--- Entries provided ---
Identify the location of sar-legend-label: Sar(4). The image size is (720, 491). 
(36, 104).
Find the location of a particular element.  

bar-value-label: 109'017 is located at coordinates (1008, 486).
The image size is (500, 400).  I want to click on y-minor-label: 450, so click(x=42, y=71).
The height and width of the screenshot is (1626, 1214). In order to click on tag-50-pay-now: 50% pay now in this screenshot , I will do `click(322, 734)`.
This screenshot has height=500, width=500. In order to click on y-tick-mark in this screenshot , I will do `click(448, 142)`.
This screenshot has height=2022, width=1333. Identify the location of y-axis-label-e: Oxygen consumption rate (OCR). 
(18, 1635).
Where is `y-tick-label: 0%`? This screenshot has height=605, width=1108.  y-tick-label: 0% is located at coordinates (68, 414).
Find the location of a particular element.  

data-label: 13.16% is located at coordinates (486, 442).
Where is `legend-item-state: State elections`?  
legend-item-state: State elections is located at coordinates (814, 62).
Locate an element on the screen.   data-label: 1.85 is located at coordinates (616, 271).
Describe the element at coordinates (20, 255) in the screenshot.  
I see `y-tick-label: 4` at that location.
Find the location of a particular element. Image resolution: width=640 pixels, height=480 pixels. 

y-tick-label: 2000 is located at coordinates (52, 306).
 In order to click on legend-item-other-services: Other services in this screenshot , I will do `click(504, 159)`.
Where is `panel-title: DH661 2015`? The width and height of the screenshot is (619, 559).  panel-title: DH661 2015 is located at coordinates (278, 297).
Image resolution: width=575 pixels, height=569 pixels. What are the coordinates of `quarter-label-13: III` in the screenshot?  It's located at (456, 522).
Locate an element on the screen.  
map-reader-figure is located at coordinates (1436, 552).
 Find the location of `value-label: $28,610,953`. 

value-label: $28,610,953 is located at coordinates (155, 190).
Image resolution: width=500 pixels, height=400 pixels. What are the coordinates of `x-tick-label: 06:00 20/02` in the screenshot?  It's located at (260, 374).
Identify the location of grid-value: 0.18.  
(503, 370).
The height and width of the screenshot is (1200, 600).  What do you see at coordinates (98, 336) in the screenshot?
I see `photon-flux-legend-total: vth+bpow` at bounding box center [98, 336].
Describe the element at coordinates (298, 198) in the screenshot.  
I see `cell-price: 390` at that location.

--- To-do item ---
Return all of the items above verbatim, with no changes of any kind.

--- Response to this exercise ---
Identify the location of sar-legend-label: Sar(4). The image size is (720, 491). 
(36, 104).
Find the location of a particular element.  

bar-value-label: 109'017 is located at coordinates (1008, 486).
The image size is (500, 400).  I want to click on y-minor-label: 450, so click(x=42, y=71).
The height and width of the screenshot is (1626, 1214). In order to click on tag-50-pay-now: 50% pay now in this screenshot , I will do `click(322, 734)`.
This screenshot has height=500, width=500. In order to click on y-tick-mark in this screenshot , I will do `click(448, 142)`.
This screenshot has height=2022, width=1333. Identify the location of y-axis-label-e: Oxygen consumption rate (OCR). 
(18, 1635).
Where is `y-tick-label: 0%`? This screenshot has height=605, width=1108.  y-tick-label: 0% is located at coordinates (68, 414).
Find the location of a particular element.  

data-label: 13.16% is located at coordinates (486, 442).
Where is `legend-item-state: State elections`?  
legend-item-state: State elections is located at coordinates (814, 62).
Locate an element on the screen.   data-label: 1.85 is located at coordinates (616, 271).
Describe the element at coordinates (20, 255) in the screenshot.  
I see `y-tick-label: 4` at that location.
Find the location of a particular element. Image resolution: width=640 pixels, height=480 pixels. 

y-tick-label: 2000 is located at coordinates (52, 306).
 In order to click on legend-item-other-services: Other services in this screenshot , I will do `click(504, 159)`.
Where is `panel-title: DH661 2015`? The width and height of the screenshot is (619, 559).  panel-title: DH661 2015 is located at coordinates (278, 297).
Image resolution: width=575 pixels, height=569 pixels. What are the coordinates of `quarter-label-13: III` in the screenshot?  It's located at (456, 522).
Locate an element on the screen.  
map-reader-figure is located at coordinates (1436, 552).
 Find the location of `value-label: $28,610,953`. 

value-label: $28,610,953 is located at coordinates (155, 190).
Image resolution: width=500 pixels, height=400 pixels. What are the coordinates of `x-tick-label: 06:00 20/02` in the screenshot?  It's located at (260, 374).
Identify the location of grid-value: 0.18.  
(503, 370).
The height and width of the screenshot is (1200, 600).  What do you see at coordinates (98, 336) in the screenshot?
I see `photon-flux-legend-total: vth+bpow` at bounding box center [98, 336].
Describe the element at coordinates (298, 198) in the screenshot.  
I see `cell-price: 390` at that location.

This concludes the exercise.